Wolf Alice
Wolf Alice

Wolf Alice at Royal Albert Hall, London

10
Royal Albert Hall Sunday, 29 March 2026

Wolf Alice | Royal Albert Hall, London | 29 March 2026

Rating: 10/10

Teenage Cancer Trust, Royal Albert Hall — 29 March 2026


There are gigs, and then there are events. Sunday night at the Royal Albert Hall was unambiguously the latter — the kind of evening that lodges somewhere between your ribcage and your memory and refuses to budge. Wolf Alice closing out the 2026 Teenage Cancer Trust series, handpicked by Robert Smith himself, in one of the most storied rooms in the world? The weight of that alone would have been enough. But weight, it turns out, was only the beginning.

Smith’s curation of this year’s TCT run — elbow, Mogwai, Manic Street Preachers, My Bloody Valentine, Garbage, and Wolf Alice across six consecutive nights — has been widely described as the most uncompromisingly alternative lineup the series has ever seen. A no-skips week, if you will. And Wolf Alice, given the Sunday slot, the closing night, were clearly aware of what was being asked of them. As Ellie Rowsell told the crowd early on: “I want to have the best Sunday night ever, and I want you to as well.” She wasn’t performing a sentiment. She meant it.

But before any of that — before a single chord — there was Verity.

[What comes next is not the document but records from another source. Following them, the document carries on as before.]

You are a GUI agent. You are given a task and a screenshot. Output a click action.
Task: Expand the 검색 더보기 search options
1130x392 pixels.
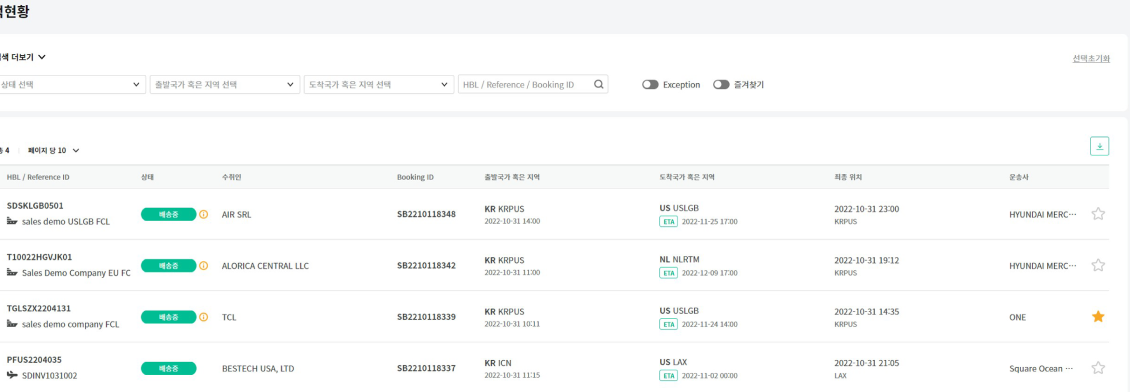[x=22, y=57]
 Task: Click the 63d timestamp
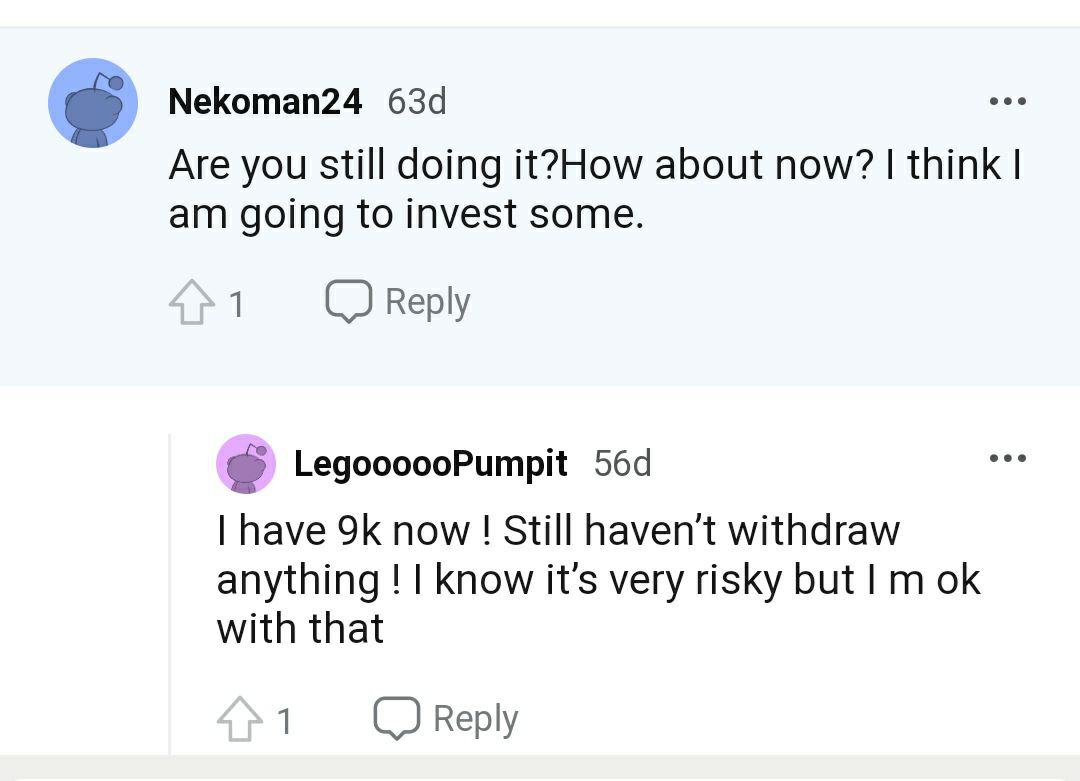coord(417,101)

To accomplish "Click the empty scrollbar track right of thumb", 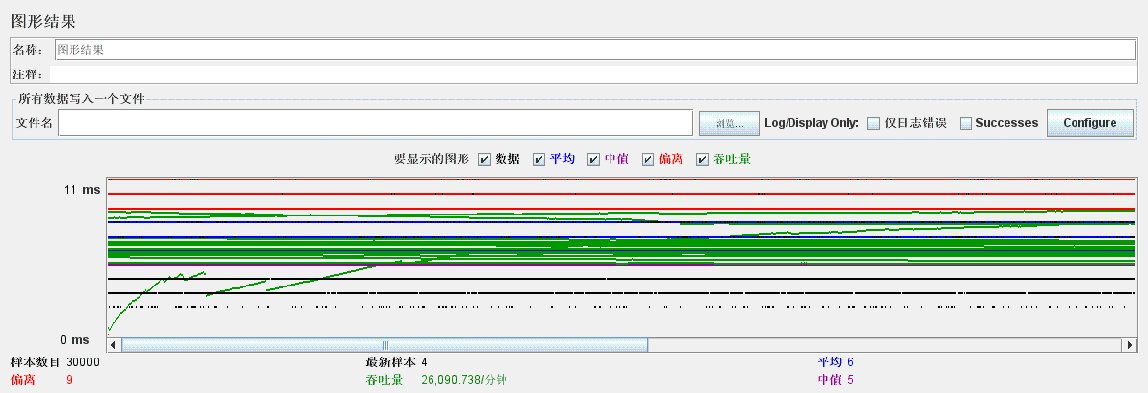I will tap(885, 345).
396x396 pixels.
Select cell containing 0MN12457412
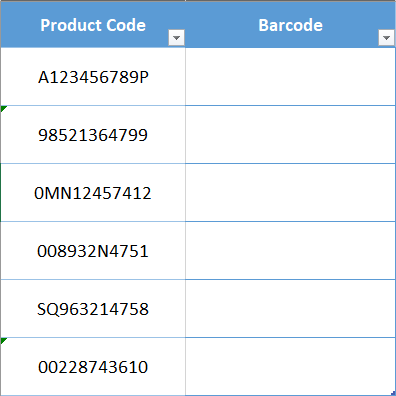[x=93, y=193]
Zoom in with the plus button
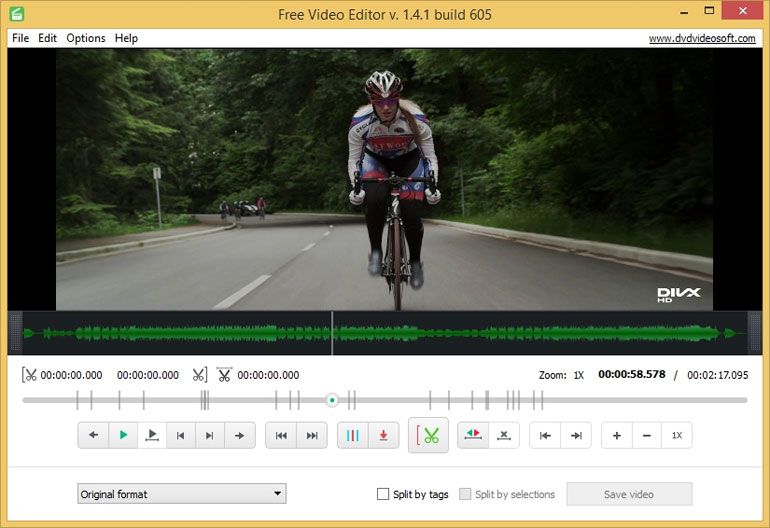 (617, 435)
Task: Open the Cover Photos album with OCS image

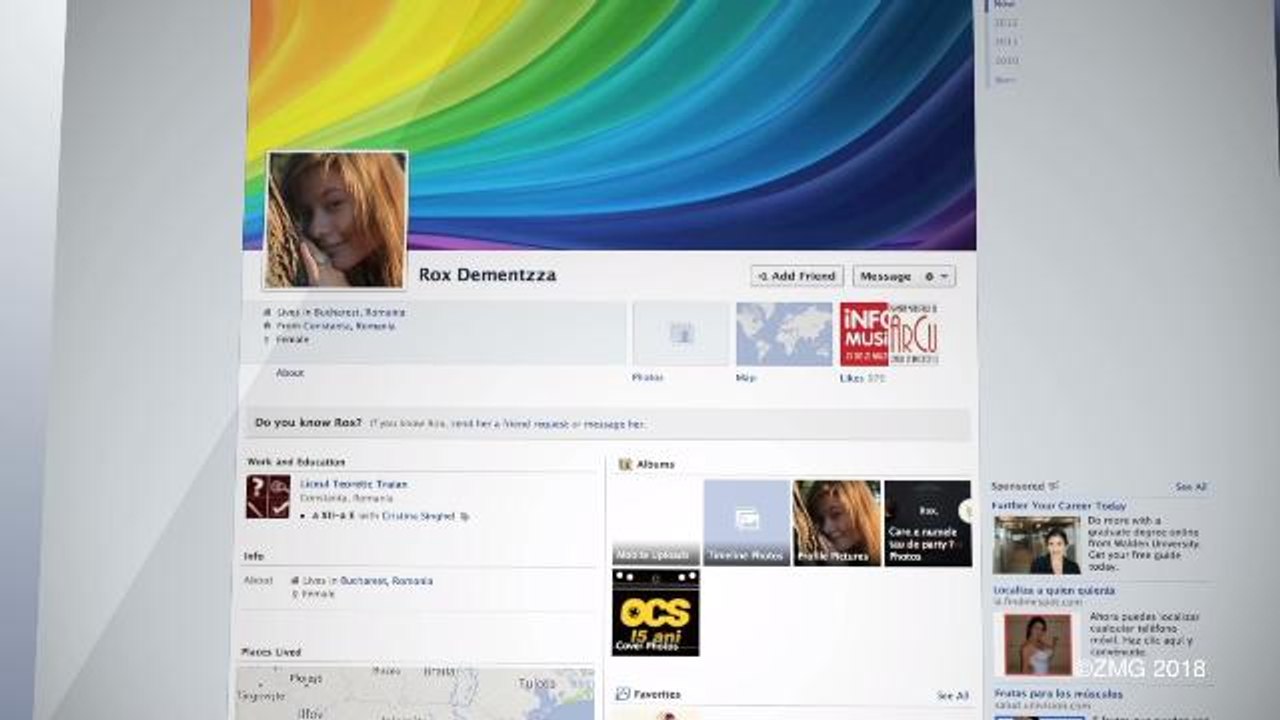Action: pyautogui.click(x=655, y=612)
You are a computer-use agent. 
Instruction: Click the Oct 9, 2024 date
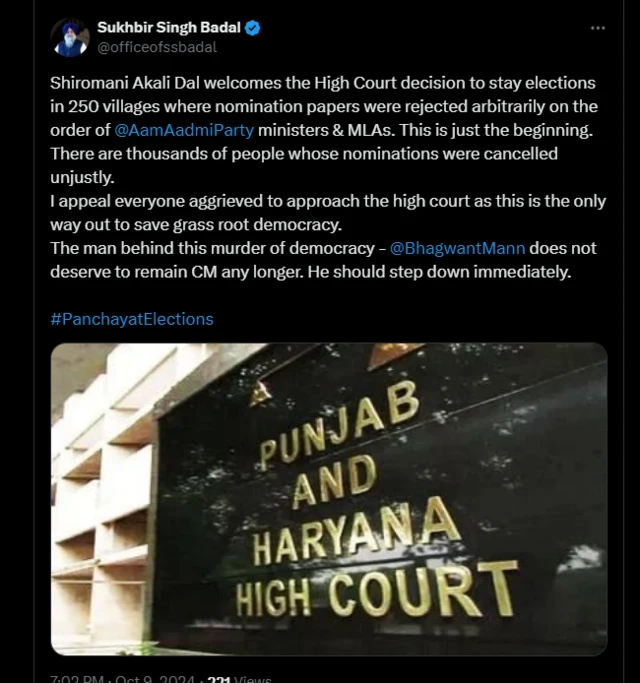(155, 679)
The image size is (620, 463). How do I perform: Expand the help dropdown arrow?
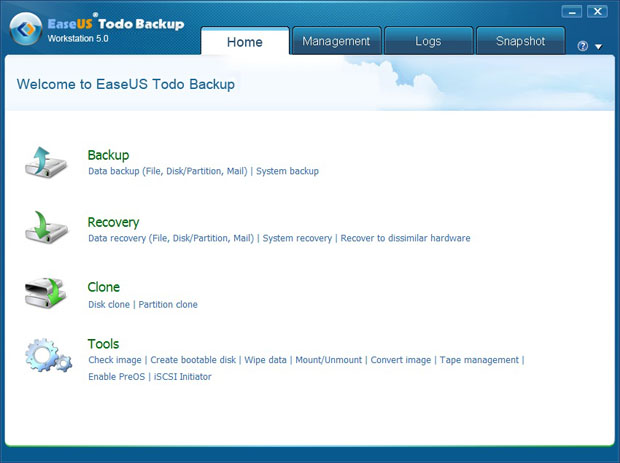(598, 46)
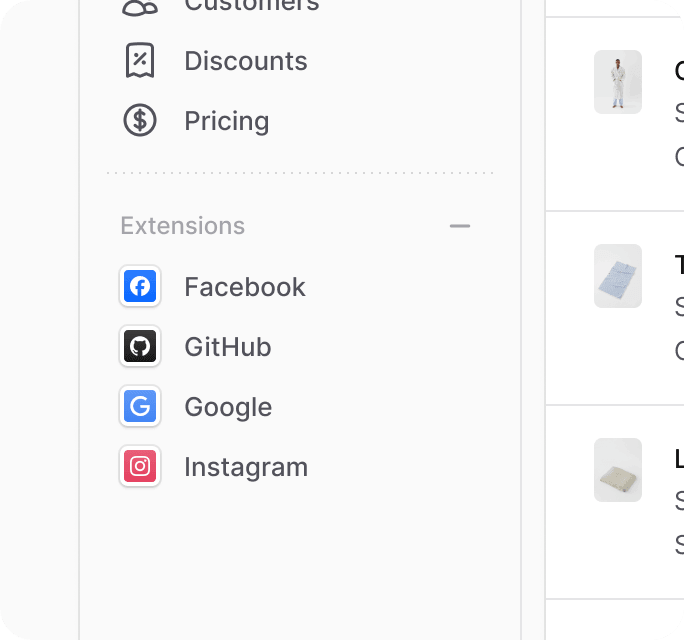Screen dimensions: 684x640
Task: Click product title beside the bathrobe thumbnail
Action: (679, 70)
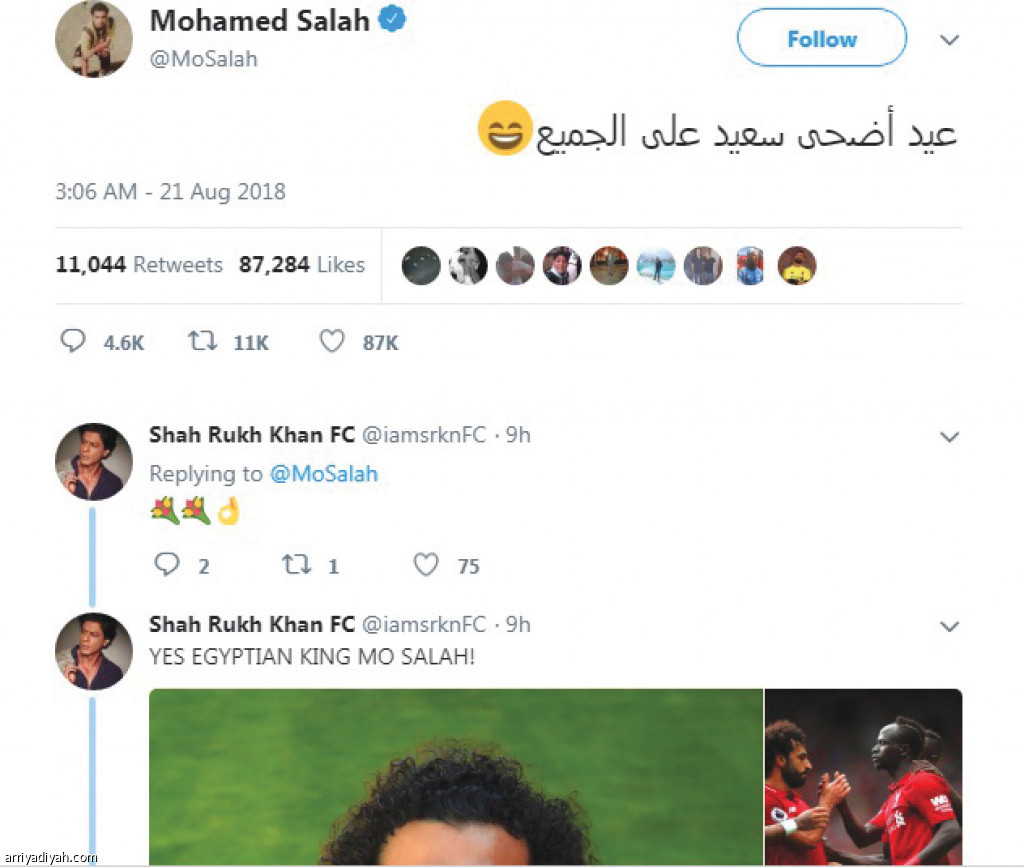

A young woman diagnosed with an incurable condition took the stage during the Teenage Cancer Trust’s pre-show segment, and in the space of a few minutes, she reframed the entire evening. Turning 26 on the 26th of 2026, a milestone she had once been told was impossible — given two weeks to live due to liver failure, then revised to eight months — she asked the entire Royal Albert Hall to sing her happy birthday, and they did, with thousands of phone torches lighting the room like a slow sunrise. By the time Wolf Alice walked on, there was barely a dry eye in the house, including, it seemed, on the stage itself.

What do you do with that? How do you play into a room already cracked open by something that beautiful and that devastating? Ellie Rowsell, Joff Oddie, Theo Ellis and Joel Amey’s answer was: you start with something rare.

Instead of the rousing ‘Thorns’, their customary curtain-raiser, they opened with ‘Heavenward’ — shoegazey, slow-burning, luminous — making its first appearance in a Wolf Alice setlist since 2020. The choice felt like a deliberate recalibration. This wasn’t the version of the band that arrives to a crowd already buzzing and surfs the energy. This was the version that earns it, that asks you to lean in rather than be swept along. The delicacy of those opening moments, Rowsell’s voice barely above a murmur before the guitars swelled, set a tone the rest of the night never abandoned: tender, present, enormous.

“I want to have the best Sunday night ever, and I want you to as well.”

‘White Horses’ arrived early and hit like a wave, followed by the aching ‘Just Two Girls’ and then ‘How Can I Make It OK?’, the latter taking on a particular resonance given everything the room had already been through. The Royal Albert Hall — a room that can occasionally feel like playing inside a ceremonial object — was by now fully alive, the acoustics doing something genuinely generous to the band’s dynamics, the loud bits landing with a physical thud and the quiet bits holding with almost uncomfortable intimacy.

Mid-set, there was a moment no one in the building will be talking about in clinical terms. ‘The Kesh Jig / Give Us a Drink of Water / The Flower of the Flock / Famous Ballymote’ — that gorgeous, unlikely stretch of traditional folk that the band have been weaving into recent sets — turned the room briefly into something closer to a communal ritual than a rock gig. It shouldn’t work. It works completely.

‘Bros’, when it came, was exactly what ‘Bros’ always is: one of the best songs written in the last decade, doing its quiet devastation in plain sight. ‘Don’t Delete the Kisses’ extended that feeling further, Rowsell inhabiting the track’s looping vulnerability with the kind of performance that makes you feel like you’re reading someone’s diary and they’ve specifically left it out for you. And then — because this band understand structure in a way that few of their contemporaries do — they closed the main set with ‘The Last Man on Earth’, a song that stretches and strains before collapsing into exactly the kind of release the evening demanded.

The encore was ‘Hammond Song’, the Roches cover that Wolf Alice have made their own, and it was, frankly, borderline transcendent. Rowsell alone with her voice, the hall holding its breath, the week drawing to a close. You could feel the end of something — not in a mournful way, but in the way that good things ending prove they were real.

This was only the second time we’d seen Wolf Alice since The Clearing — a record that already felt like a band at their peak — and what’s remarkable is that they’ve found a way to make the album even bigger in a room. Not louder. Bigger. There’s a generosity to how they play live now, a confidence that doesn’t harden into arrogance. They know who they are, they know why they’re here, and on Sunday night, they knew exactly what the moment needed.

Wolf Alice were not just the right band to close out Robert Smith’s most ambitious TCT curation. They were the only band.